*** EXERCISE INPUT ***
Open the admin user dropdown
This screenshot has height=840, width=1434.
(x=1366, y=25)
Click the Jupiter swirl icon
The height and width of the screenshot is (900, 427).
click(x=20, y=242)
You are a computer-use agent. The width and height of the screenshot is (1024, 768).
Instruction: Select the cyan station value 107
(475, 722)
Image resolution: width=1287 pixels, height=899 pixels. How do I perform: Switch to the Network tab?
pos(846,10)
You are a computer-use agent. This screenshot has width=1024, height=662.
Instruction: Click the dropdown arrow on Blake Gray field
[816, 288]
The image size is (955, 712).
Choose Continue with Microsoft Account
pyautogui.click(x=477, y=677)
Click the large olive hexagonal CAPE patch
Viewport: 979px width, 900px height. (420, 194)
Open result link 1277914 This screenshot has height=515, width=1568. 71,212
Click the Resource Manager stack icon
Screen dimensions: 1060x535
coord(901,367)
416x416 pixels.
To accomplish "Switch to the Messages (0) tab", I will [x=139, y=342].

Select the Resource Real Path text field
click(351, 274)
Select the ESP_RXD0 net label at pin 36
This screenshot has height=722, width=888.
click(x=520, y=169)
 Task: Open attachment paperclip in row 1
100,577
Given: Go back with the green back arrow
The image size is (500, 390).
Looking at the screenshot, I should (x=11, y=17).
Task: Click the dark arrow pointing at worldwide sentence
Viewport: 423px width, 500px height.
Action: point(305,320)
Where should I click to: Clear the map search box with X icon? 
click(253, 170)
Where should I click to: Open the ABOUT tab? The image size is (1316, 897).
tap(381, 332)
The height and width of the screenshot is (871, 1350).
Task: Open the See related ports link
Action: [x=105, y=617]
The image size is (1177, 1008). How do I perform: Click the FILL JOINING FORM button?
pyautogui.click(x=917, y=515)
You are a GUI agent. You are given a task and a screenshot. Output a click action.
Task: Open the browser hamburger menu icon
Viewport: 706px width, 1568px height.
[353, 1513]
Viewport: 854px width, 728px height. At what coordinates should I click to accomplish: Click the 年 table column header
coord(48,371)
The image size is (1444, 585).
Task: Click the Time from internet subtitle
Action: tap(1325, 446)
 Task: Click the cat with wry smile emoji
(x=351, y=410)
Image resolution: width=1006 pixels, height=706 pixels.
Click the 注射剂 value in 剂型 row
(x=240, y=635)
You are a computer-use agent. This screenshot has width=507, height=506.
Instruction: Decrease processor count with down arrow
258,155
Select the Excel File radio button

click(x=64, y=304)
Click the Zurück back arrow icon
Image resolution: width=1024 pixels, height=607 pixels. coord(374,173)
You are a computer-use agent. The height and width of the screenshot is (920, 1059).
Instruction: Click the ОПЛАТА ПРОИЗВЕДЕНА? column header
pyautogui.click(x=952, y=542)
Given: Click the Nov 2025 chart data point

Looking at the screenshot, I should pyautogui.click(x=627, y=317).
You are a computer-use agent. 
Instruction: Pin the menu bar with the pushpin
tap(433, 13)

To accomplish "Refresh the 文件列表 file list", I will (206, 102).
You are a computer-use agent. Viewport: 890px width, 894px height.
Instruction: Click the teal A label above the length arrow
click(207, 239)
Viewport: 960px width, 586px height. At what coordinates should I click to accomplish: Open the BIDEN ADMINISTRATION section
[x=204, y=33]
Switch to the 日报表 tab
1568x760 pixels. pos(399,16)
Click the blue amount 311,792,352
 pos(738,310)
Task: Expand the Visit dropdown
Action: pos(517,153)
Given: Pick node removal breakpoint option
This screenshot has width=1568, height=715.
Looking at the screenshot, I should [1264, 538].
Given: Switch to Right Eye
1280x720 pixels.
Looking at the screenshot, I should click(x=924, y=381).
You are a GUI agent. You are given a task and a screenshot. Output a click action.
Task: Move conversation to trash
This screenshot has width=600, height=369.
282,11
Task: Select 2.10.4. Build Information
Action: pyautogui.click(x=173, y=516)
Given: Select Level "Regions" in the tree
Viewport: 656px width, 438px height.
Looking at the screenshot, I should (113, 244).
*** End of EXERCISE INPUT ***
Write out every entry exactly as given.

ANSWER SECTION:
Open the admin user dropdown
This screenshot has height=840, width=1434.
(x=1366, y=25)
Click the Jupiter swirl icon
The height and width of the screenshot is (900, 427).
click(x=20, y=242)
You are a computer-use agent. The width and height of the screenshot is (1024, 768).
Instruction: Select the cyan station value 107
(475, 722)
Image resolution: width=1287 pixels, height=899 pixels. How do I perform: Switch to the Network tab?
pos(846,10)
You are a computer-use agent. This screenshot has width=1024, height=662.
Instruction: Click the dropdown arrow on Blake Gray field
[816, 288]
The image size is (955, 712).
Choose Continue with Microsoft Account
pyautogui.click(x=477, y=677)
Click the large olive hexagonal CAPE patch
Viewport: 979px width, 900px height. (420, 194)
Open result link 1277914 This screenshot has height=515, width=1568. 71,212
Click the Resource Manager stack icon
Screen dimensions: 1060x535
coord(901,367)
416x416 pixels.
To accomplish "Switch to the Messages (0) tab", I will [x=139, y=342].

Select the Resource Real Path text field
click(351, 274)
Select the ESP_RXD0 net label at pin 36
This screenshot has height=722, width=888.
click(x=520, y=169)
 Task: Open attachment paperclip in row 1
100,577
Given: Go back with the green back arrow
The image size is (500, 390).
Looking at the screenshot, I should (x=11, y=17).
Task: Click the dark arrow pointing at worldwide sentence
Viewport: 423px width, 500px height.
Action: point(305,320)
Where should I click to: Clear the map search box with X icon? 
click(253, 170)
Where should I click to: Open the ABOUT tab? The image size is (1316, 897).
tap(381, 332)
The height and width of the screenshot is (871, 1350).
Task: Open the See related ports link
Action: [x=105, y=617]
The image size is (1177, 1008). How do I perform: Click the FILL JOINING FORM button?
pyautogui.click(x=917, y=515)
You are a GUI agent. You are given a task and a screenshot. Output a click action.
Task: Open the browser hamburger menu icon
Viewport: 706px width, 1568px height.
[353, 1513]
Viewport: 854px width, 728px height. At what coordinates should I click to accomplish: Click the 年 table column header
coord(48,371)
The image size is (1444, 585).
Task: Click the Time from internet subtitle
Action: tap(1325, 446)
 Task: Click the cat with wry smile emoji
(x=351, y=410)
Image resolution: width=1006 pixels, height=706 pixels.
Click the 注射剂 value in 剂型 row
(x=240, y=635)
You are a computer-use agent. This screenshot has width=507, height=506.
Instruction: Decrease processor count with down arrow
258,155
Select the Excel File radio button

click(x=64, y=304)
Click the Zurück back arrow icon
Image resolution: width=1024 pixels, height=607 pixels. coord(374,173)
You are a computer-use agent. The height and width of the screenshot is (920, 1059).
Instruction: Click the ОПЛАТА ПРОИЗВЕДЕНА? column header
pyautogui.click(x=952, y=542)
Given: Click the Nov 2025 chart data point

Looking at the screenshot, I should pyautogui.click(x=627, y=317).
You are a computer-use agent. 
Instruction: Pin the menu bar with the pushpin
tap(433, 13)

To accomplish "Refresh the 文件列表 file list", I will (206, 102).
You are a computer-use agent. Viewport: 890px width, 894px height.
Instruction: Click the teal A label above the length arrow
click(207, 239)
Viewport: 960px width, 586px height. At what coordinates should I click to accomplish: Open the BIDEN ADMINISTRATION section
[x=204, y=33]
Switch to the 日报表 tab
1568x760 pixels. pos(399,16)
Click the blue amount 311,792,352
 pos(738,310)
Task: Expand the Visit dropdown
Action: pos(517,153)
Given: Pick node removal breakpoint option
This screenshot has width=1568, height=715.
Looking at the screenshot, I should [1264, 538].
Given: Switch to Right Eye
1280x720 pixels.
Looking at the screenshot, I should click(x=924, y=381).
You are a GUI agent. You are given a task and a screenshot. Output a click action.
Task: Move conversation to trash
This screenshot has width=600, height=369.
282,11
Task: Select 2.10.4. Build Information
Action: pyautogui.click(x=173, y=516)
Given: Select Level "Regions" in the tree
Viewport: 656px width, 438px height.
Looking at the screenshot, I should (113, 244).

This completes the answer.